The gesture sought to further exploit divisions between the U.S. and South Korea, which differ on the best way to rid North Korea of nuclear weapons. It served as the focal point of a charm offensive designed to counter the U.S. narrative that Kim Jong Un is a madman who tortures his own people and would blow up Los Angeles or New York City if he didn't get his way.
North Korea's participation in the Olympics already has allowed Kim Jong Un to undermine President Donald Trump's pressure campaign, with some sanctions suspended temporarily until the event ends. In pushing for a summit with Moon, Kim is seeking to consolidate those gains while maintaining his nuclear arsenal to deter a U.S. invasion.
The question now is whether the U.S. and South Korea can stay united in keeping up the pressure on North Korea just as sanctions limiting export revenue and curbing fuel imports start to bite. While Trump's advisers have threatened military action to prevent Kim from gaining the ability to strike the U.S. with a nuclear weapon, Moon is seeking to prevent a war that could devastate South Korea and the region.
Kim's proposal for a summit was "a brilliant diplomatic maneuver," said Andrei Lankov, a historian at Kookmin University in Seoul who once studied in Pyongyang. Moon would irritate Trump if he accepts the invitation, while declining would make the U.S. and South Korea appear "unreasonably bellicose," he said.
"The proposal, as well as North Korea's presence at the games, sends a signal that the North Koreans are ready to talk," Lankov said. "And this signal helps the opponents of a military operation in Washington and elsewhere."
Signs of discord in the U.S.-South Korea alliance were evident immediately after the invitation was announced. Moon's office initially provided conflicting accounts of whether he accepted the invitation, with a spokesperson later clarifying conditions first needed to be met.
U.S. Vice President Mike Pence didn't discuss the invitation with Moon on Saturday while they watched a speed-skating event, a senior White House official said. Speaking to reporters later aboard Air Force One, Pence reiterated there was "no daylight" between the U.S., South Korea and Japan in pushing to isolate North Korea until Kim abandons his nuclear program.
But North Korea watchers aren't convinced Moon will stay on script. He came to power promising a softer approach to Pyongyang and repeatedly has sought a summit with Kim Jong Un. Moon initially opposed U.S. plans to deploy a missile shield in South Korea, and last year vowed to prevent war at all costs after Trump threatened "fire and fury" against North Korea.
"I worry he won't want to miss the opportunity to further a new 'sunshine policy' and peace engagement," Malcolm Davis, a senior analyst at the Australian Strategic Policy Institute in Canberra, said of the South Korean leader. "Going to Pyongyang unconditionally would be a really bad development, and I think would anger the U.S. Trump administration, and cause real concern with the U.S. that Moon may give too much away."

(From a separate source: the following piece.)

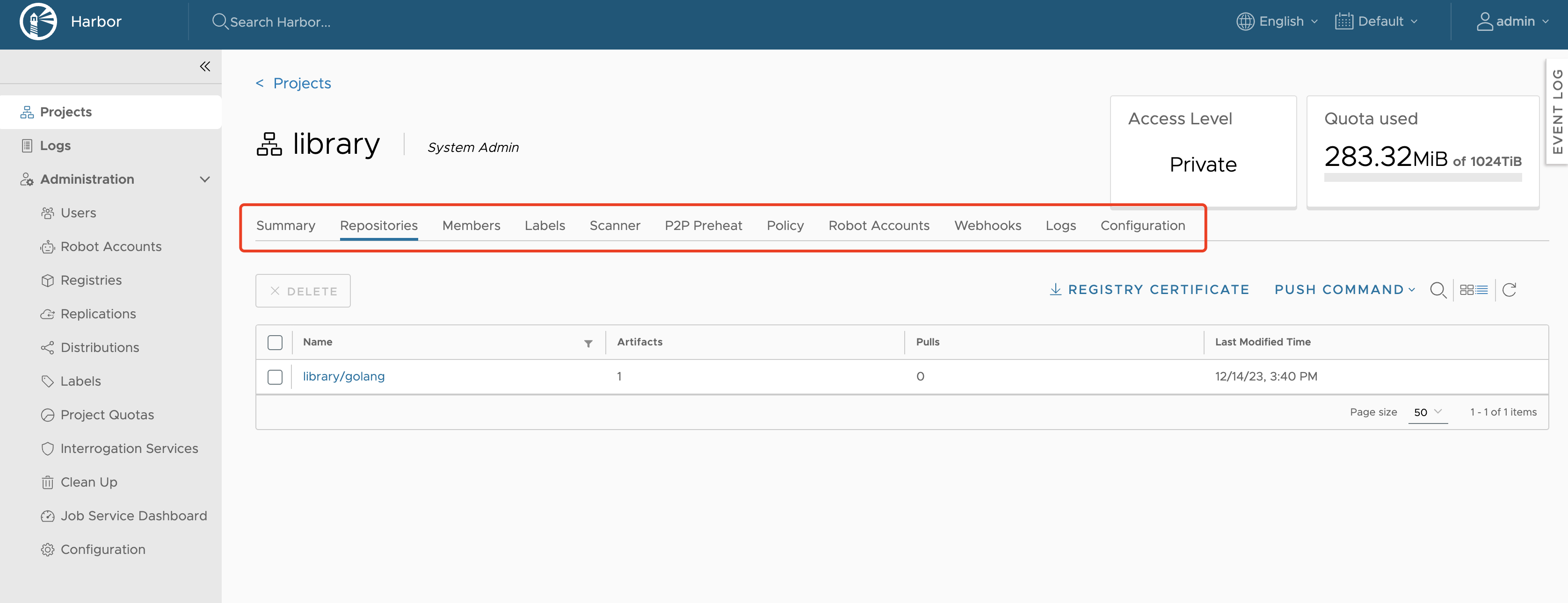This screenshot has height=603, width=1568.
Task: Go back using the Projects link
Action: tap(302, 83)
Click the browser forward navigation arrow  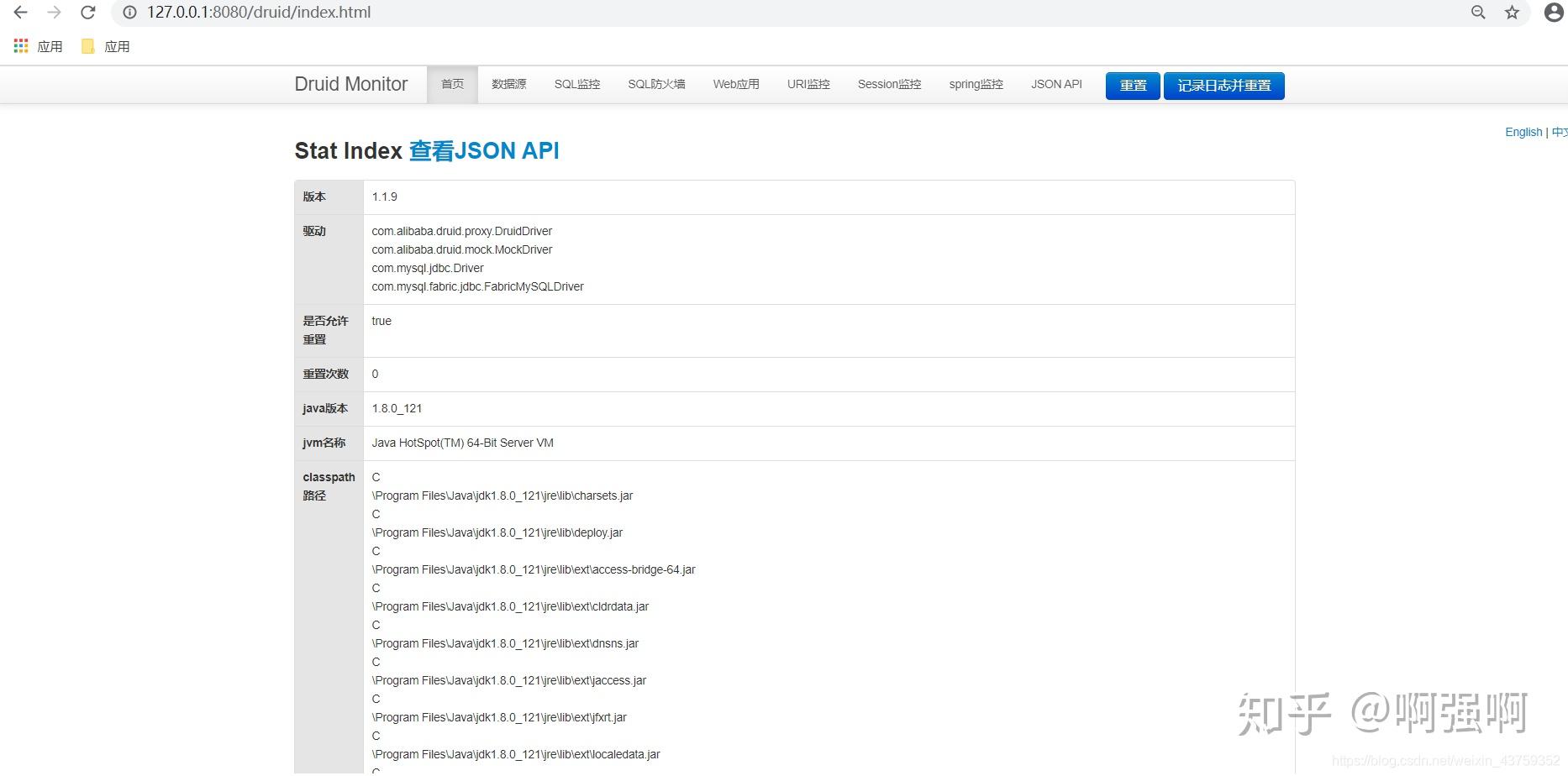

Moon also faces the risk of a backlash at home. His approval rating, while still high at 63 percent, fell after he pushed for a unified women's ice hockey team for the two Koreas. Conservative groups have protested the appearance of North Korean athletes at the games in Pyeongchang with vulgar signs.
Joseph DeTrani, who helped broker a 2005 agreement on North Korea's nuclear program, said Moon should attend the summit if Kim Jong Un agrees to discuss nuclear and missile issues and return to the six-party talks on denuclearization. That mirrors previous statements from Trump administration officials when asked about the possibility of talks.
Still, North Korea has shown no signs it's willing to discuss denuclearization. Its negotiators protested last month when South Koreans raised the issue during talks over the Olympics, a line North Korea's state-run media has reiterated. Last week, a commentary published by the Korean Central News Agency called denuclearization "a wild dream that can never come true."